We will drop the following variables as do not provide relevant information for the analysis:

'Paid at', 'Fullfilled at', 'Billing Country', 'Note Attributes', 'Payment Reference', 'Cancelled at', 'Tags', 'Tax 1 Name', 'Tax 1 Value'

In [1]:
order_specific_clean = order_specific_clean.drop(columns=['Paid at', 'Fulfilled at', 'Billing Country', 'Note Attributes', 'Payment Reference', 'Cancelled at', 'Tags', 'Tax 1 Name', 'Tax 1 Value'])


NameError: name 'order_specific_clean' is not defined

In [None]:
#We check the status of the NaN values
order_specific_clean.isna().sum()

We don't care about the discount code but we do care whether there was a discount or not.

In [None]:
order_specific_clean['Discount Code'] = order_specific_clean['Discount Code'].fillna(value=0)

In [None]:
order_specific_clean['Discount Code'] = order_specific_clean['Discount Code'].map(lambda x: 0 if x==0 else 1)

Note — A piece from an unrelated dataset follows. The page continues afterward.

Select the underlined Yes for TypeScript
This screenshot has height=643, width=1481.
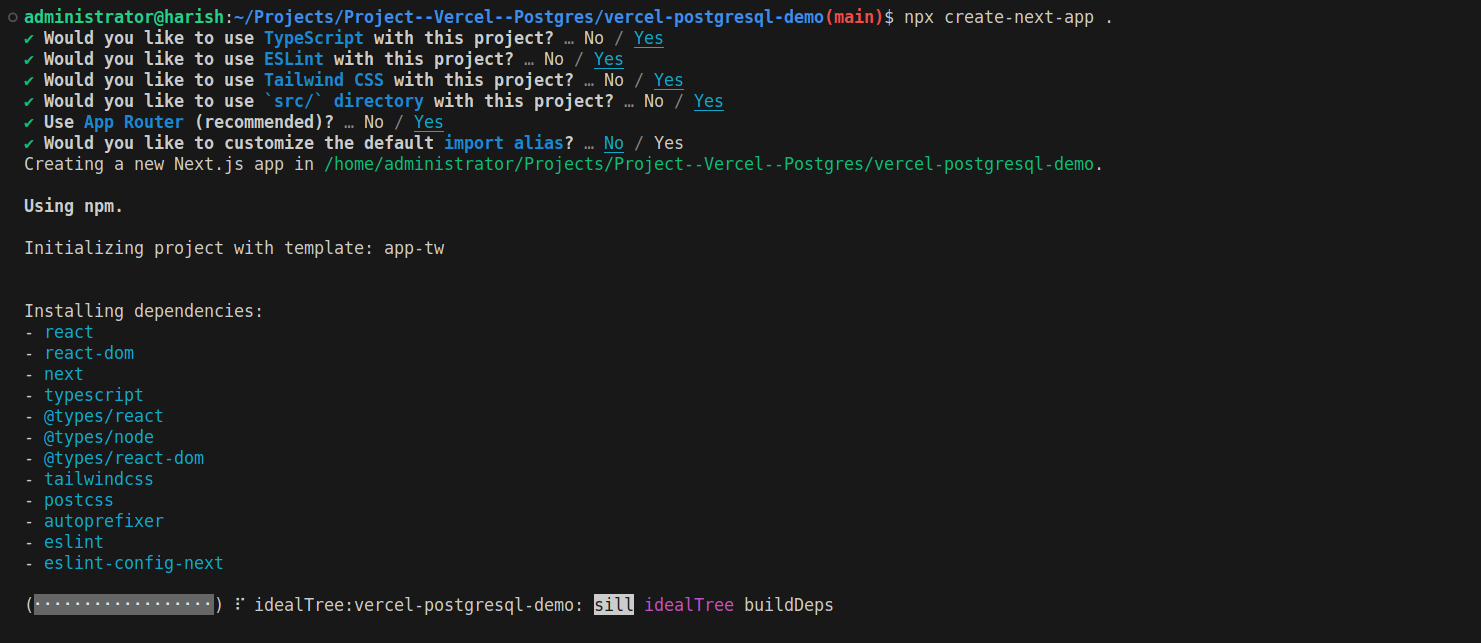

We need to analyse 'Notes' as it will identify test records

In [None]:
order_specific_clean['Notes'] = order_specific_clean['Notes'].fillna(value='None')
order_specific_clean['Notes'] = order_specific_clean['Notes'].map(lambda x: 'test' if 'prueba' in x else ('test' if 'prova' in x else ('test' if 'Hola' in x else ('test' if 'fdfsdfsdf' in x else ('test' if 'wqweqwe' in x else ('test' if 'hohsadasdasd' in x else ('test' if 'fsdfsfsd' in x else ('test' if 'hola mundo' in x else x))))))))


We now remove all test records

In [None]:
order_specific_clean = order_specific_clean[order_specific_clean['Notes'] != 'test']

In [None]:
#We check the status of the NaN values
order_specific_clean.isna().sum()

In [None]:
order_specific_clean['Shipping Method'].value_counts()

When 'Shipping Method' is NaN, it means that it is delivered by one of the employees. We will fill NaNs with 'Other'

In [None]:
order_specific_clean['Shipping Method'] = order_specific_clean['Shipping Method'].fillna(value='Other')

In [None]:
#We check the status of the NaN values
order_specific_clean.isna().sum()

In [None]:
order_specific_clean[order_specific_clean['Billing City'].isna()]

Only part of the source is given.